# PROMPT
Copy out the material below word for word, keeping every line.

# PROVIDED MATERIAL
■ ■ ■

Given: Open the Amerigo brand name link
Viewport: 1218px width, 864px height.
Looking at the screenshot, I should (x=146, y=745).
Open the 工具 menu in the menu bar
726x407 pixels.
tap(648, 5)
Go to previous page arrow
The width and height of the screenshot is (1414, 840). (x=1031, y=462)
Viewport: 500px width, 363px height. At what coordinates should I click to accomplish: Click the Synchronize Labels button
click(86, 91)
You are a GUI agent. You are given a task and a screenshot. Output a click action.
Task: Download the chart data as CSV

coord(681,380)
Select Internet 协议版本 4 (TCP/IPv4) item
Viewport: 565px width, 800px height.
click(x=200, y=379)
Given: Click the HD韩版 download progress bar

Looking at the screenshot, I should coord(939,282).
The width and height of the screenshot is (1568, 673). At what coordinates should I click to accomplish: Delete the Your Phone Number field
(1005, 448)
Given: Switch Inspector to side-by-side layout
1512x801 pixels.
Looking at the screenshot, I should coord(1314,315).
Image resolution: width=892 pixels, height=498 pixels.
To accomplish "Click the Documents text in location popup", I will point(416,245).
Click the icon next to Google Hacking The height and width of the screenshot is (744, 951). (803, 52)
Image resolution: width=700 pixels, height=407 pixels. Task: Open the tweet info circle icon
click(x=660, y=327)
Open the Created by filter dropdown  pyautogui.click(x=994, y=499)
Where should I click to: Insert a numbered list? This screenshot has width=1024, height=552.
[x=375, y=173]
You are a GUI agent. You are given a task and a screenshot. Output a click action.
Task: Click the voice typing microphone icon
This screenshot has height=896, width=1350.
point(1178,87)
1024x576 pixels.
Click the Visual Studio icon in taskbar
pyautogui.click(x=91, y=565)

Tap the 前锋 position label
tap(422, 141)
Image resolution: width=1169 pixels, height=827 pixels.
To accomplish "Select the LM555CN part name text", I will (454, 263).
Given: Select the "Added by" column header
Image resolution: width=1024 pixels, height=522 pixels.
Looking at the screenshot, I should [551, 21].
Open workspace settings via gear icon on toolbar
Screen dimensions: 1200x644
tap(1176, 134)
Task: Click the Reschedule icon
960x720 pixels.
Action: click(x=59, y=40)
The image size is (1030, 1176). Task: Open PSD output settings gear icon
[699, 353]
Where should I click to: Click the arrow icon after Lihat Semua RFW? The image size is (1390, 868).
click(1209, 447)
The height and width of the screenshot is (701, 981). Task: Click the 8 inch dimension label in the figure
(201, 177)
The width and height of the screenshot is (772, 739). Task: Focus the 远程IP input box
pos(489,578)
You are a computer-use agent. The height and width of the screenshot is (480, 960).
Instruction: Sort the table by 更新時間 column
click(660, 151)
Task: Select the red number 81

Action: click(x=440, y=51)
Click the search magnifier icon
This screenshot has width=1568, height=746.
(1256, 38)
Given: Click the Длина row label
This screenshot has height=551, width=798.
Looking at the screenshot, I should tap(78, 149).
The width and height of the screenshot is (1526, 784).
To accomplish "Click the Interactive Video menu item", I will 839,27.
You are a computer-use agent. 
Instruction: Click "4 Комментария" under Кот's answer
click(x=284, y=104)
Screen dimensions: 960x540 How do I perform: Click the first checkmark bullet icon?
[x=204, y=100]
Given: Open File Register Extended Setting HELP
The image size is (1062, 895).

■ ■ ■

# SOLUTION FOR THIS EXERCISE
Given: Open the Amerigo brand name link
Viewport: 1218px width, 864px height.
Looking at the screenshot, I should (x=146, y=745).
Open the 工具 menu in the menu bar
726x407 pixels.
tap(648, 5)
Go to previous page arrow
The width and height of the screenshot is (1414, 840). (x=1031, y=462)
Viewport: 500px width, 363px height. At what coordinates should I click to accomplish: Click the Synchronize Labels button
click(86, 91)
You are a GUI agent. You are given a task and a screenshot. Output a click action.
Task: Download the chart data as CSV

coord(681,380)
Select Internet 协议版本 4 (TCP/IPv4) item
Viewport: 565px width, 800px height.
click(x=200, y=379)
Given: Click the HD韩版 download progress bar

Looking at the screenshot, I should coord(939,282).
The width and height of the screenshot is (1568, 673). At what coordinates should I click to accomplish: Delete the Your Phone Number field
(1005, 448)
Given: Switch Inspector to side-by-side layout
1512x801 pixels.
Looking at the screenshot, I should coord(1314,315).
Image resolution: width=892 pixels, height=498 pixels.
To accomplish "Click the Documents text in location popup", I will point(416,245).
Click the icon next to Google Hacking The height and width of the screenshot is (744, 951). (803, 52)
Image resolution: width=700 pixels, height=407 pixels. Task: Open the tweet info circle icon
click(x=660, y=327)
Open the Created by filter dropdown  pyautogui.click(x=994, y=499)
Where should I click to: Insert a numbered list? This screenshot has width=1024, height=552.
[x=375, y=173]
You are a GUI agent. You are given a task and a screenshot. Output a click action.
Task: Click the voice typing microphone icon
This screenshot has height=896, width=1350.
point(1178,87)
1024x576 pixels.
Click the Visual Studio icon in taskbar
pyautogui.click(x=91, y=565)

Tap the 前锋 position label
tap(422, 141)
Image resolution: width=1169 pixels, height=827 pixels.
To accomplish "Select the LM555CN part name text", I will (454, 263).
Given: Select the "Added by" column header
Image resolution: width=1024 pixels, height=522 pixels.
Looking at the screenshot, I should [551, 21].
Open workspace settings via gear icon on toolbar
Screen dimensions: 1200x644
tap(1176, 134)
Task: Click the Reschedule icon
960x720 pixels.
Action: click(x=59, y=40)
The image size is (1030, 1176). Task: Open PSD output settings gear icon
[699, 353]
Where should I click to: Click the arrow icon after Lihat Semua RFW? The image size is (1390, 868).
click(1209, 447)
The height and width of the screenshot is (701, 981). Task: Click the 8 inch dimension label in the figure
(201, 177)
The width and height of the screenshot is (772, 739). Task: Focus the 远程IP input box
pos(489,578)
You are a computer-use agent. The height and width of the screenshot is (480, 960).
Instruction: Sort the table by 更新時間 column
click(660, 151)
Task: Select the red number 81

Action: click(x=440, y=51)
Click the search magnifier icon
This screenshot has width=1568, height=746.
(1256, 38)
Given: Click the Длина row label
This screenshot has height=551, width=798.
Looking at the screenshot, I should tap(78, 149).
The width and height of the screenshot is (1526, 784).
To accomplish "Click the Interactive Video menu item", I will 839,27.
You are a computer-use agent. 
Instruction: Click "4 Комментария" under Кот's answer
click(x=284, y=104)
Screen dimensions: 960x540 How do I perform: Click the first checkmark bullet icon?
[x=204, y=100]
Given: Open File Register Extended Setting HELP
The image size is (1062, 895).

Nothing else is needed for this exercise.